We are grateful, of course, for whenever our elected officials – including our iwi (Māori peoples’) authorities – act to protect what we value and to create environmental, social, cultural and economic wealth.

However, regardless of this or that isolated bureaucratic-level action, the better quality question is what are the net environmental, social, cultural and economic benefits/ risks of all accumulated action over the medium to long-term accruing back to We, The People?  Are those the kind of net benefits we need (or on the flip-side, are those net risks acceptable)?

The answer will depend on what’s currently happening in our communities, our country, our world.

In an “all things being equal” Age for example where our environment is healthy and the economy is ‘relatively’ stable (setting aside the inherent instability of neo liberal capitalistic economics for a moment!), we have the luxury of time where a predominant focus on economic industrial ‘development’ (that continues to commodify natural resources and externalize the costs of production onto our environment and society) might continue to be tolerated (sadly).

But our communities and our entire nation are now facing severe climate crisis threats, including to ourwater security. We are in an existential 6th mass extinction Anthropocene Age which is demonstrably unstable and highly uncertain. We need to shift the balance of governance (including iwi authority) imperatives: we need to prioritize creating community resilience, including:

  1. Complete climate crisis audits of all communities,
  2. Design effective risk mitigation/ adaption plans, and opportunity response plans, identified from those audits,
  3. Take a ‘whole of society’ approach to collaboratively and urgently activating those plans.

## Exercise instructions:
**a)** Answer these questions from the climate resilience passage:
(i) What does the parenthetical gloss give as the meaning of "iwi"?
(ii) In what kind of Age does the passage say we now are?
(iii) What is the first of the numbered steps for creating community resilience?
**b)** Retype the climate resilience passage, starting at "But our communities" and ending at "activating those plans.".

## Data excerpt:
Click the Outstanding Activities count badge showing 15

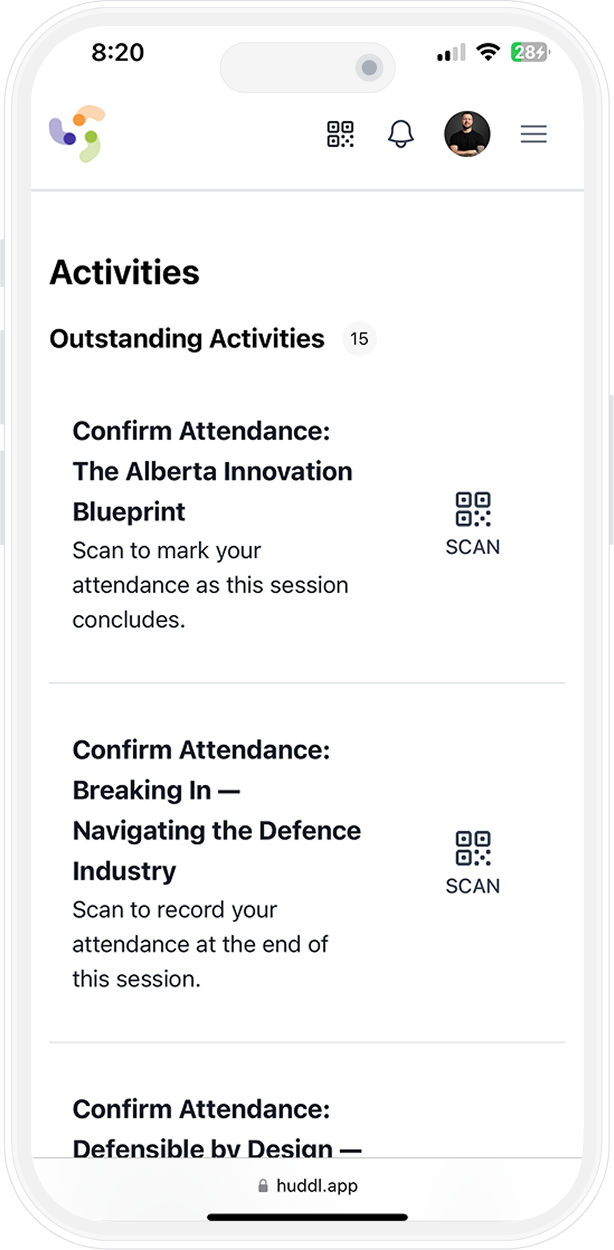(x=359, y=340)
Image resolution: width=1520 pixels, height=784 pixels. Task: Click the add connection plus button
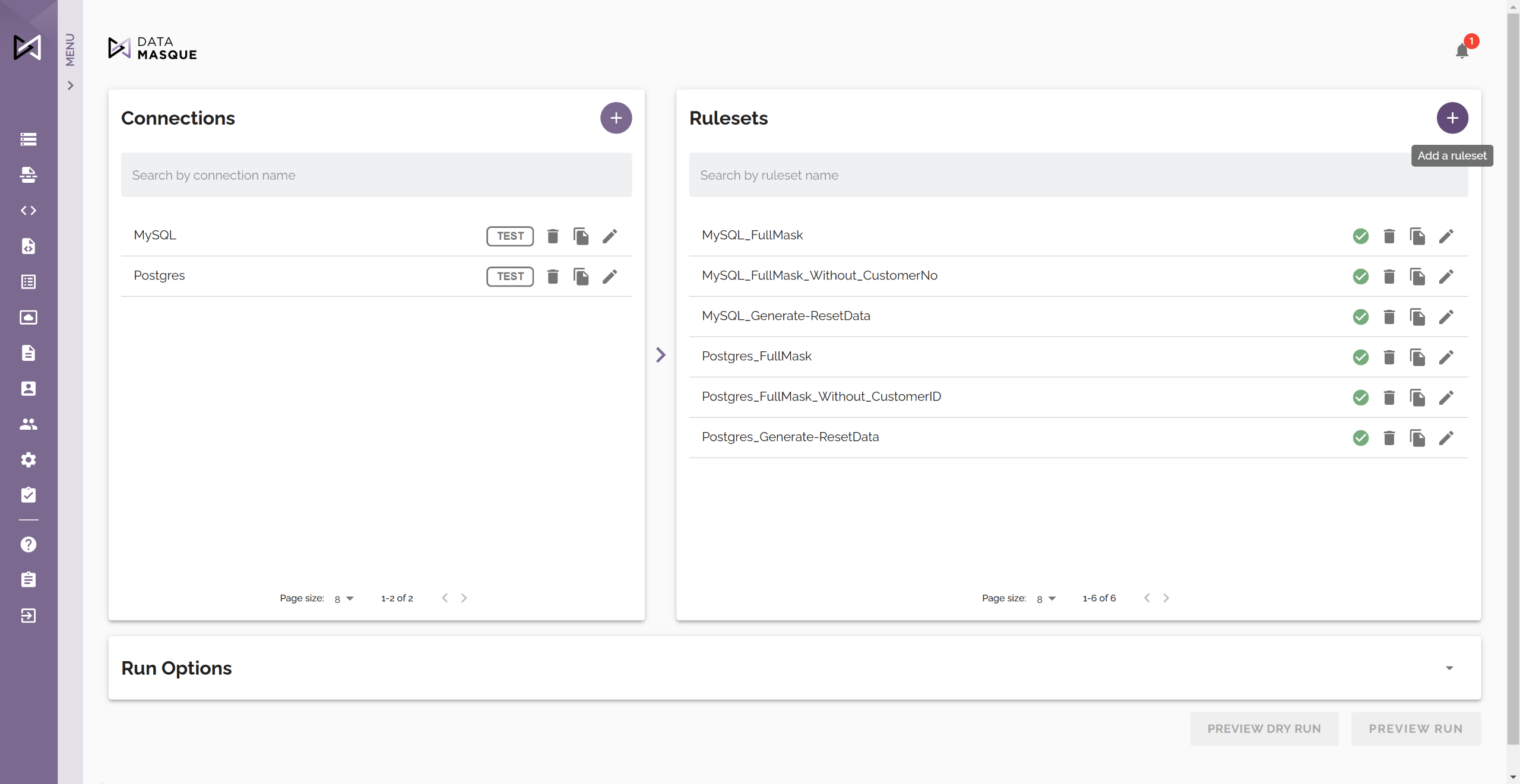pos(616,118)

## Responses to the tasks:
**a)**
(i) Māori peoples
(ii) An existential 6th mass extinction Anthropocene Age, which is demonstrably unstable and highly uncertain
(iii) Complete climate crisis audits of all communities

**b)**
But our communities and our entire nation are now facing severe climate crisis threats, including to ourwater security. We are in an existential 6th mass extinction Anthropocene Age which is demonstrably unstable and highly uncertain. We need to shift the balance of governance (including iwi authority) imperatives: we need to prioritize creating community resilience, including:

  1. Complete climate crisis audits of all communities,
  2. Design effective risk mitigation/ adaption plans, and opportunity response plans, identified from those audits,
  3. Take a ‘whole of society’ approach to collaboratively and urgently activating those plans.